Exercise aim: Could you rewrite everything from the line containing "Given: Click the" down to the end of the records, with "stepper arrows" changed to "spin buttons" and all else unchanged? Leave the pictures out of the answer.

>> Start

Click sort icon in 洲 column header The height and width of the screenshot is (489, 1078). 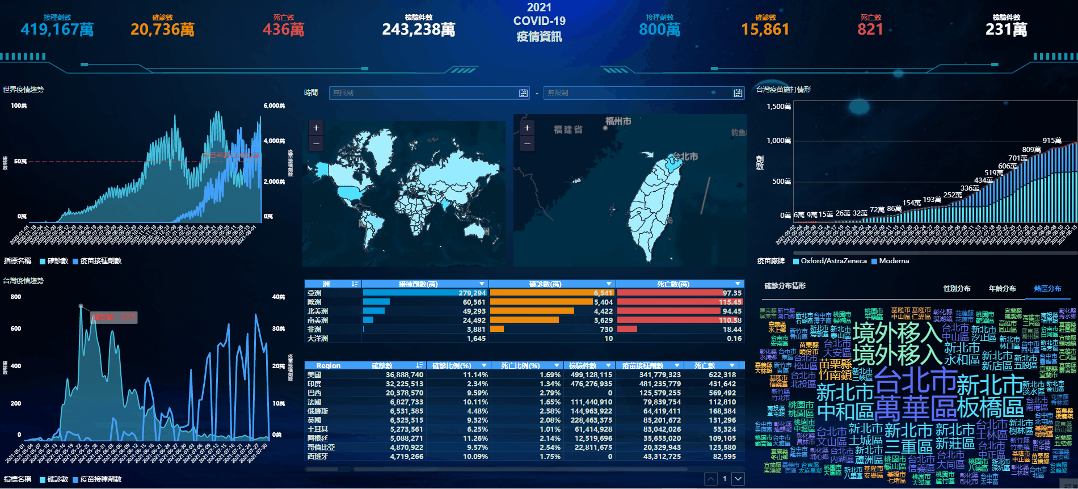pos(355,284)
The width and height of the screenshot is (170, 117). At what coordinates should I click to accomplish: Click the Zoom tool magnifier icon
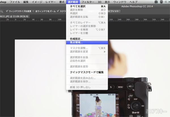pyautogui.click(x=2, y=11)
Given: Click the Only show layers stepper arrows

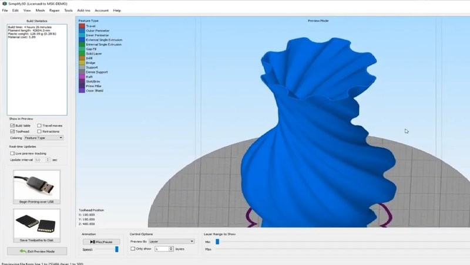Looking at the screenshot, I should coord(171,249).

>> End

Result of this exercise:
Given: Click the Only show layers spin buttons

Looking at the screenshot, I should coord(171,249).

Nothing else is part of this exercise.